- **Problem details**
Your reply should consist only of the lines from the one holding "Image resolution: width=463" to the last line of the data below, written out exactly and without pictures.
+ + + + + + +
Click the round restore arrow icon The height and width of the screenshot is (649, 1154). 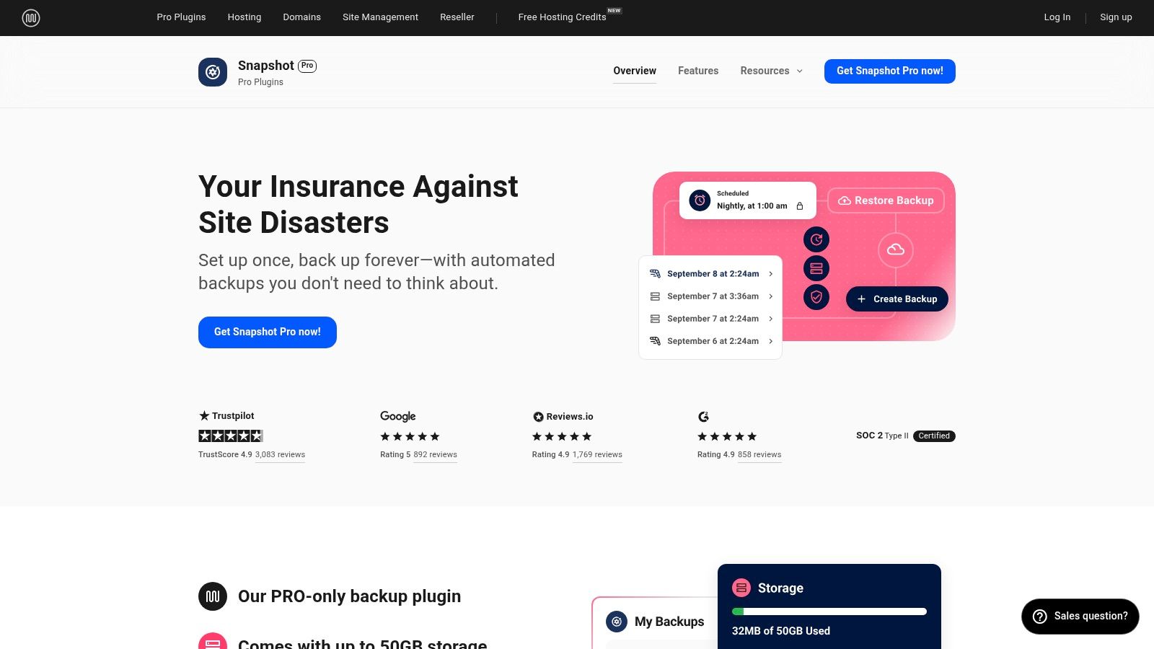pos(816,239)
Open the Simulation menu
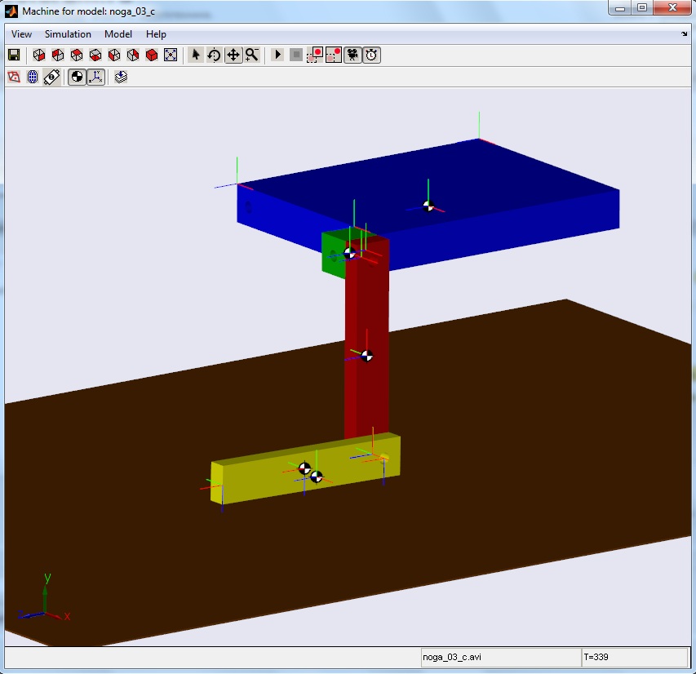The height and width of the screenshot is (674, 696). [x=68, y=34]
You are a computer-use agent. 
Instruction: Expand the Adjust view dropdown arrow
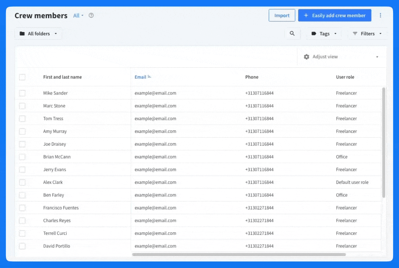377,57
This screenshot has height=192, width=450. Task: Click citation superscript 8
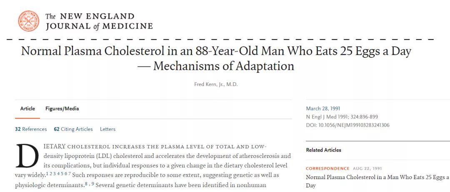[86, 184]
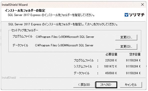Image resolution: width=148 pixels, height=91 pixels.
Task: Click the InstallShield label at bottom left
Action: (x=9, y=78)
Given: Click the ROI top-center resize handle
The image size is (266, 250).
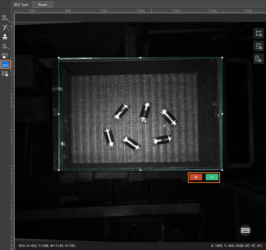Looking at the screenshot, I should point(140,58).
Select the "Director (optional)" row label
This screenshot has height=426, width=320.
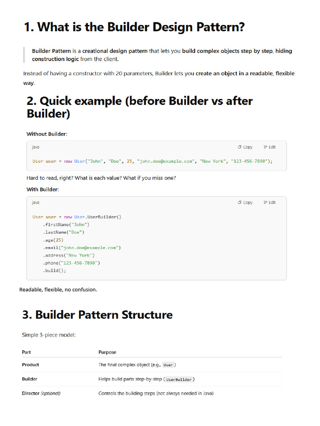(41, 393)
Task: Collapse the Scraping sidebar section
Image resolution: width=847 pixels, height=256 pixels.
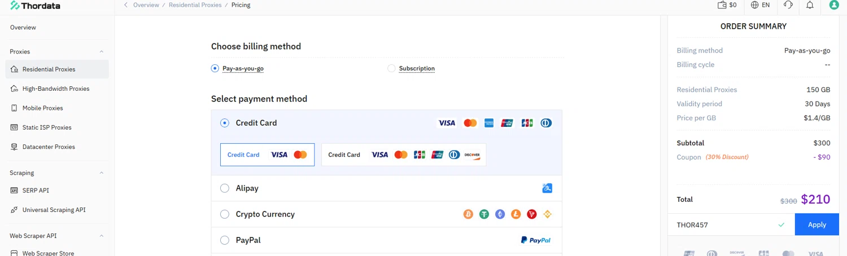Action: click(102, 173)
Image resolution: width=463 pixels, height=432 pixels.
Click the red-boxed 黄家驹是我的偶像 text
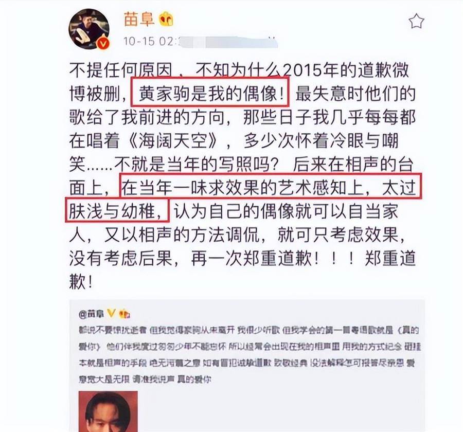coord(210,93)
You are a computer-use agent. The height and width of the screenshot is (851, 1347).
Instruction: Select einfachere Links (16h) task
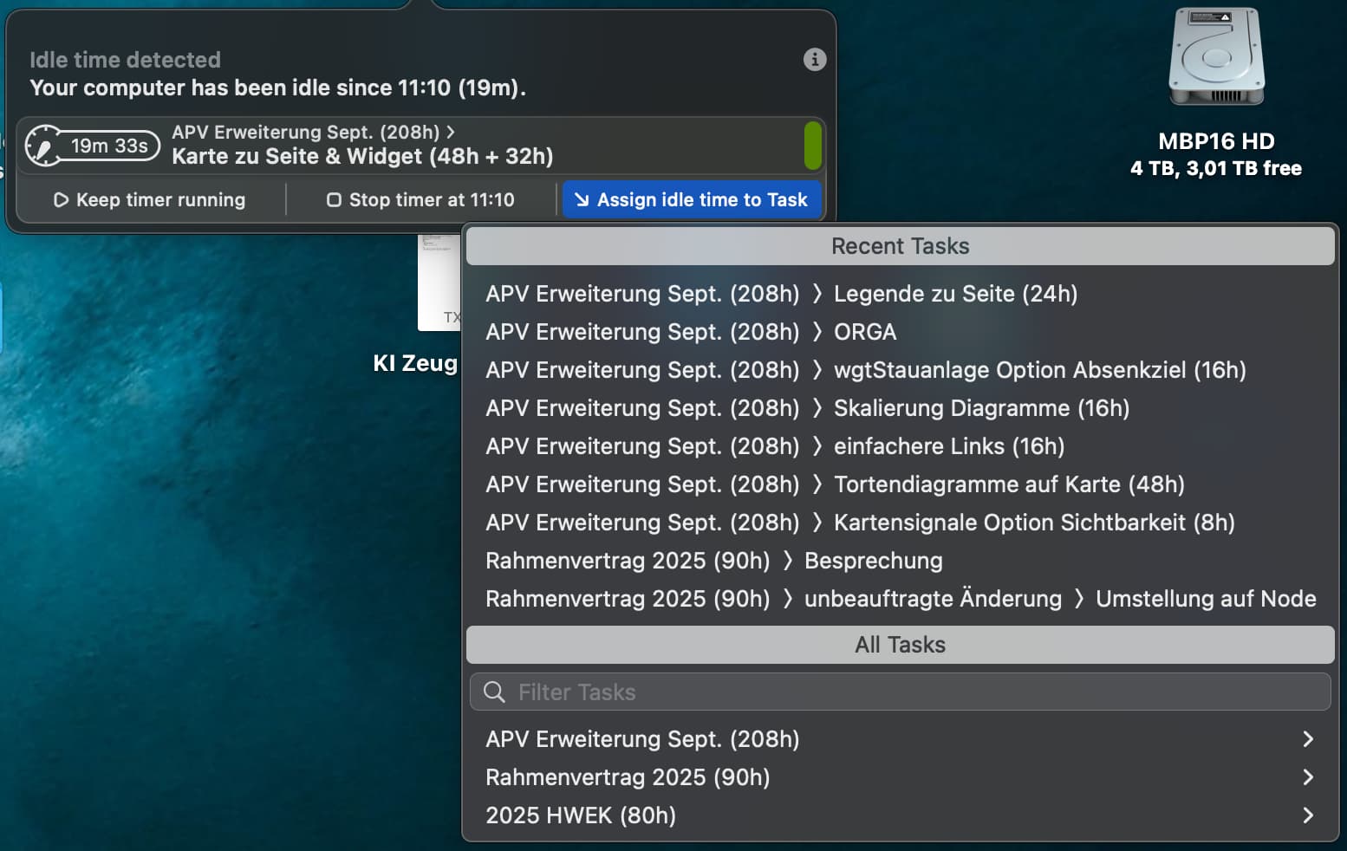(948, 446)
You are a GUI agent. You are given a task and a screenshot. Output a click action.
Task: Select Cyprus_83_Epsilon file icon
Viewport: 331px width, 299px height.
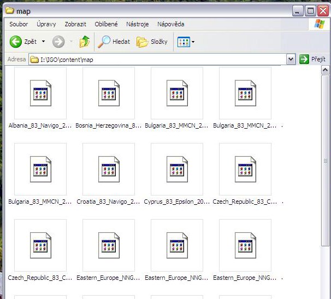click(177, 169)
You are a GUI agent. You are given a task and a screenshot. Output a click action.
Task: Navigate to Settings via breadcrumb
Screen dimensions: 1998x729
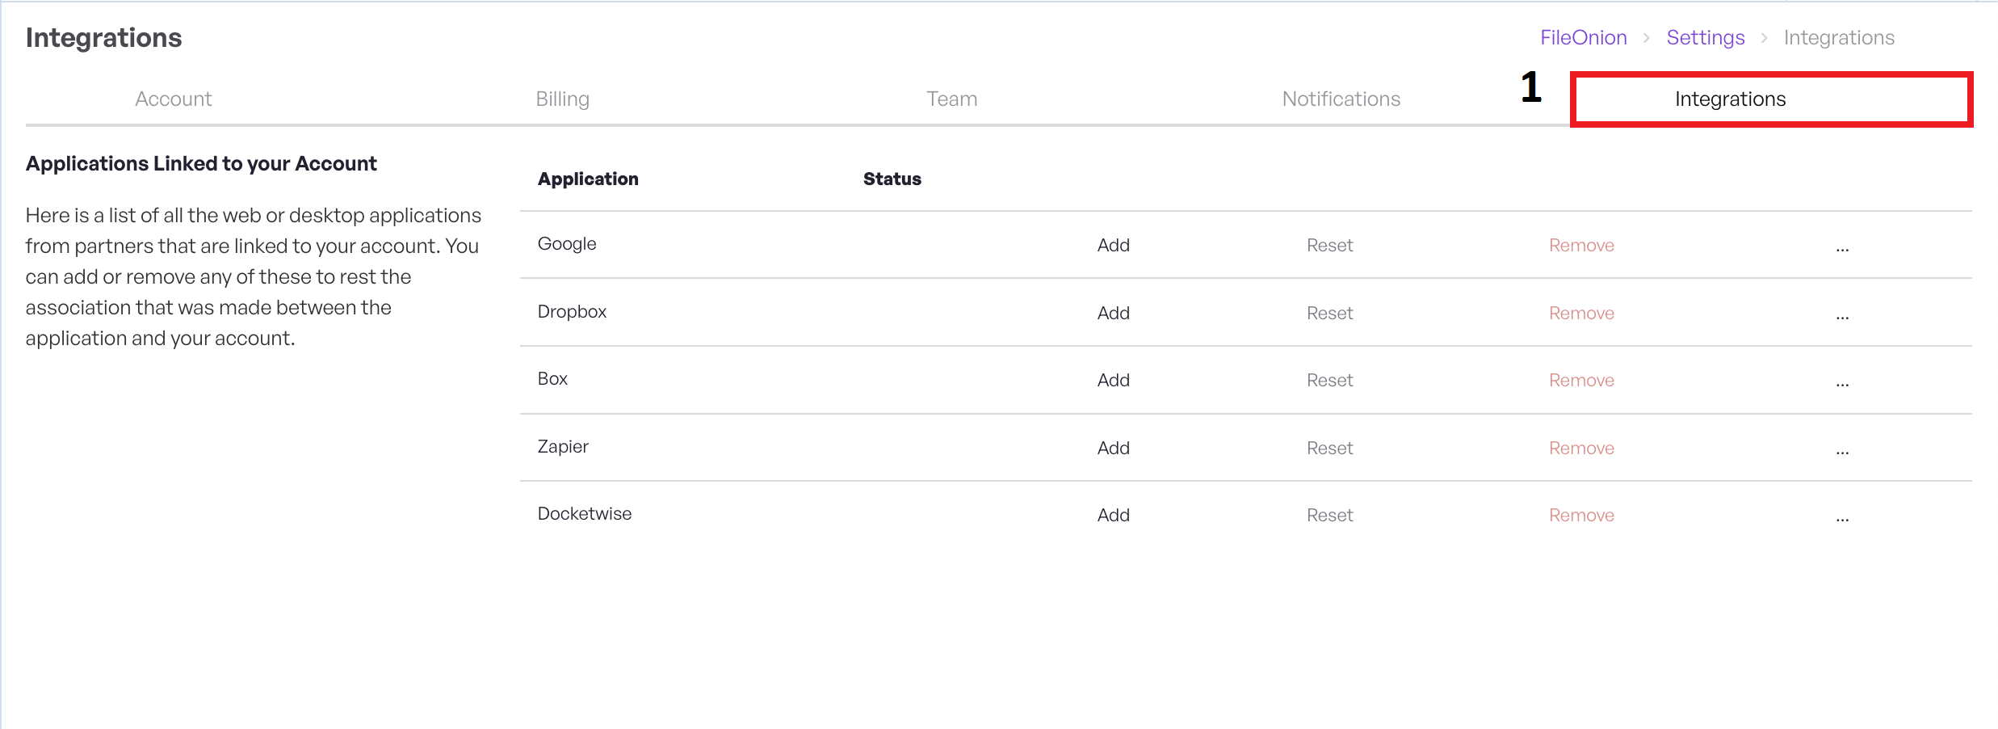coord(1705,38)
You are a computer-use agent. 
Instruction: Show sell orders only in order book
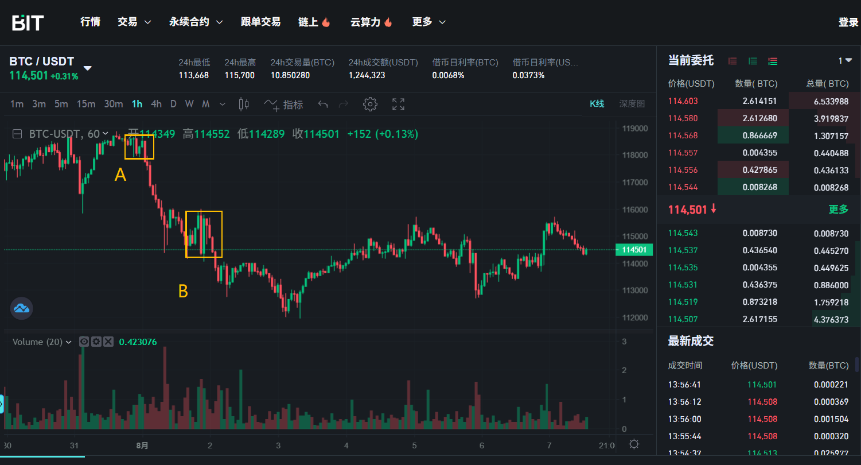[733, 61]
+ + + + + + +
- **Result**
Image resolution: width=463 pixels, height=432 pixels.
Click the red-boxed 黄家驹是我的偶像 text
coord(210,93)
You are a computer-use agent. The height and width of the screenshot is (851, 1347).
Instruction: Select einfachere Links (16h) task
(948, 446)
You are a GUI agent. You are given a task and a screenshot. Output a click action.
Task: Select Cyprus_83_Epsilon file icon
Viewport: 331px width, 299px height.
click(177, 169)
You are a GUI agent. You are given a task and a screenshot. Output a click action.
Task: Navigate to Settings via breadcrumb
Screen dimensions: 1998x729
coord(1705,38)
You are a computer-use agent. 
Instruction: Show sell orders only in order book
[733, 61]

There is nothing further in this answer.